The strategy did not originate with SaaS. IBM built its dominance in the 1960s by bundling hardware, software, and services into a stack that made migration functionally impossible. Microsoft refined the approach: Windows and Office together created perhaps the most powerful lock-in computing has ever seen. When open standards threatened that dominance, Microsoft’s internal response — catalogued in leaked documents known as the Halloween Memos — was to adopt those standards, add proprietary extensions, and steer customers back into the walled garden. The internal name was blunt: “embrace, extend, and extinguish.”

Apple then perfected the model for the consumer era. Its tightly integrated hardware, software, and services generate roughly $85 billion a year in services revenue alone. The green bubble that appears when an iPhone user texts an Android device is not a technical limitation. It is a retention mechanism. The lock-in is not merely technical. It is social.

The SaaS playbook.

The modern SaaS company deploys a portfolio of mechanisms, each reinforcing the others. Data gravity — a term coined by the technologist Dave McCrory around 2010 — describes how accumulated data attracts applications, analytics, and further data to the same platform, making extraction exponentially harder over time. Cloud providers monetise this directly: data transfer in is free; data moved out is taxed at five to nine cents per gigabyte.

Ecosystem bundling compounds the effect. Microsoft 365 packages email, documents, storage, video conferencing, and messaging into a single subscription. Leaving any one component disrupts the whole. When Microsoft added Teams at no additional cost, Slack — then the dominant standalone messaging platform — filed an antitrust complaint with the European Commission. The complaint was withdrawn after Salesforce acquired Slack, which rather proved the point: the only viable response to platform envelopment was to be absorbed by a larger platform.
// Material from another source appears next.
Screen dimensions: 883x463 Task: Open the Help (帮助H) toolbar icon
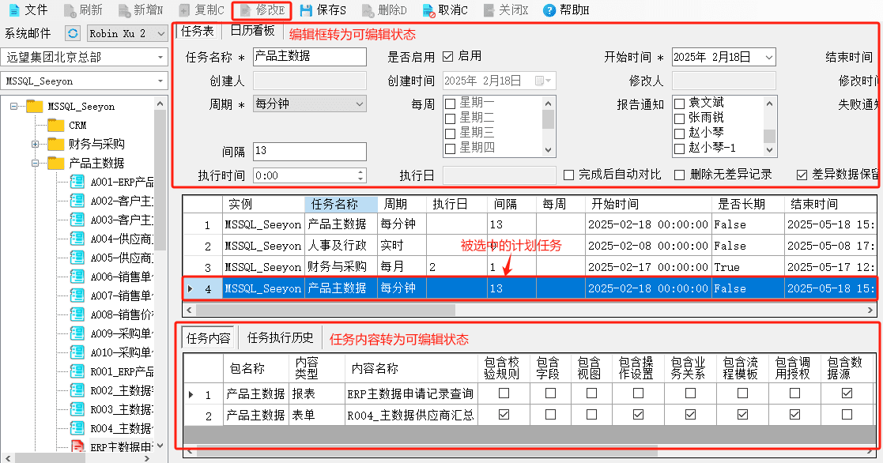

Then there is “land and expand.” A product is offered free to individual teams. Adoption spreads. The vendor is patient. Gradually the tool is embedded in daily operations. Only then does monetisation begin in earnest — and by that point, the cost of ripping it out far exceeds the cost of the licence.

The enshittification cycle.

The writer Cory Doctorow has given the lifecycle a memorable name: enshittification. Platforms are first generous to users — subsidised by investor capital, offering excellent service at low or zero cost. Once users are locked in, the experience degrades. Quality declines. Prices rise. And yet users stay, because leaving has become too difficult.

“Here is how platforms die,” Doctorow writes: “first, they are good to their users; then they abuse their users to make things better for their business customers; finally, they abuse those business customers to claw back all the remaining value for themselves. Then, they die.”

Not every platform follows this trajectory to its conclusion. But the mechanism — that lock-in enables degradation — is widely observable. Amazon Prime’s insertion of advertising into a service sold as ad-free. Twitter’s restriction of API access, destroying an ecosystem of third-party tools. The steady creep of enterprise SaaS pricing. These are the predictable consequence of a business model in which the product is not the tool, but the trap.

The next frontier.

The latest iteration may be the most consequential. Microsoft Copilot, Google Gemini, Salesforce Einstein — AI tools embedded in existing ecosystems, trained on proprietary data, and available only through a single vendor’s subscription. The intelligence these systems accumulate cannot be exported. Data gravity, already powerful, is amplified by machine learning.

As Tim Bray, a former Amazon vice-president, observed upon resigning in 2020: “The trick is to make it easy to get data in, and hard to get data out. That’s not a bug; it’s the business model.”

There are countervailing forces. The EU’s Digital Markets Act requires gatekeeper platforms to offer data portability and interoperability. The cloud-native engineering movement promotes portability as a first principle. Open-source alternatives offer exit routes. Yet these face a fundamental asymmetry. Lock-in is profitable. Portability is not.

The cage, after all, is most effective when its occupants do not realise they are inside one.